Shuffle Array Swift 3

How do I shuffle an array in Swift?

This answer details how to shuffle with a fast and uniform algorithm (Fisher-Yates) in Swift 4.2+ and how to add the same feature in the various previous versions of Swift. The naming and behavior for each Swift version matches the mutating and nonmutating sorting methods for that version.

Swift 4.2+

shuffle and shuffled are native starting Swift 4.2. Example usage:

let x = [1, 2, 3].shuffled()
// x == [2, 3, 1]

let fiveStrings = stride(from: 0, through: 100, by: 5).map(String.init).shuffled()
// fiveStrings == ["20", "45", "70", "30", ...]

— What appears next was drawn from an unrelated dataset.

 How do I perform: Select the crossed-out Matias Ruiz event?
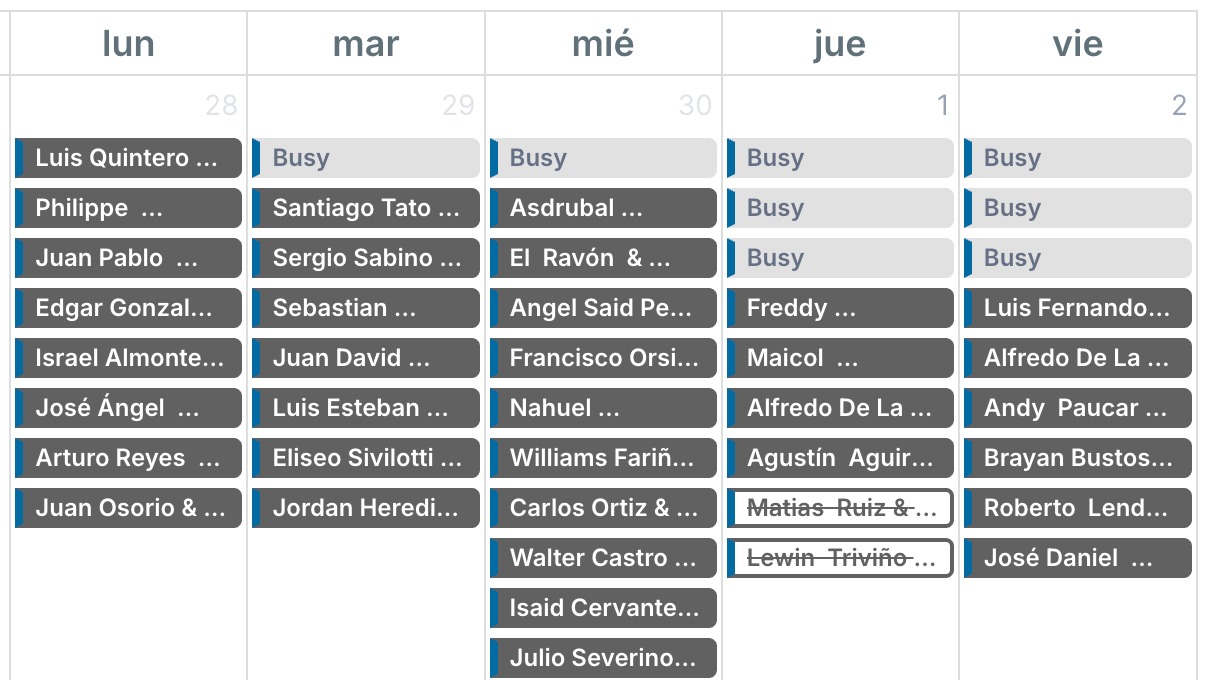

var numbers = [1, 2, 3, 4]
numbers.shuffle()
// numbers == [3, 2, 1, 4]

Swift 4.0 and 4.1

These extensions add a shuffle() method to any mutable collection (arrays and unsafe mutable buffers) and a shuffled() method to any sequence:

extension MutableCollection {
    /// Shuffles the contents of this collection.
    mutating func shuffle() {
        let c = count
        guard c > 1 else { return }

        for (firstUnshuffled, unshuffledCount) in zip(indices, stride(from: c, to: 1, by: -1)) {
            // Change `Int` in the next line to `IndexDistance` in < Swift 4.1
            let d: Int = numericCast(arc4random_uniform(numericCast(unshuffledCount)))
            let i = index(firstUnshuffled, offsetBy: d)
            swapAt(firstUnshuffled, i)
        }
    }
}

extension Sequence {
    /// Returns an array with the contents of this sequence, shuffled.
    func shuffled() -> [Element] {
        var result = Array(self)
        result.shuffle()
        return result
    }
}

Same usage as in Swift 4.2 examples above.

---

Swift 3

These extensions add a shuffle() method to any mutable collection and a shuffled() method to any sequence:

extension MutableCollection where Indices.Iterator.Element == Index {
    /// Shuffles the contents of this collection.
    mutating func shuffle() {
        let c = count
        guard c > 1 else { return }

        for (firstUnshuffled , unshuffledCount) in zip(indices, stride(from: c, to: 1, by: -1)) {
            // Change `Int` in the next line to `IndexDistance` in < Swift 3.2
            let d: Int = numericCast(arc4random_uniform(numericCast(unshuffledCount)))
            guard d != 0 else { continue }
            let i = index(firstUnshuffled, offsetBy: d)
            self.swapAt(firstUnshuffled, i)
        }
    }
}

extension Sequence {
    /// Returns an array with the contents of this sequence, shuffled.
    func shuffled() -> [Iterator.Element] {
        var result = Array(self)
        result.shuffle()
        return result
    }
}

Same usage as in Swift 4.2 examples above.

---

Swift 2

(obsolete language: you can't use Swift 2.x to publish on iTunes Connect starting July 2018)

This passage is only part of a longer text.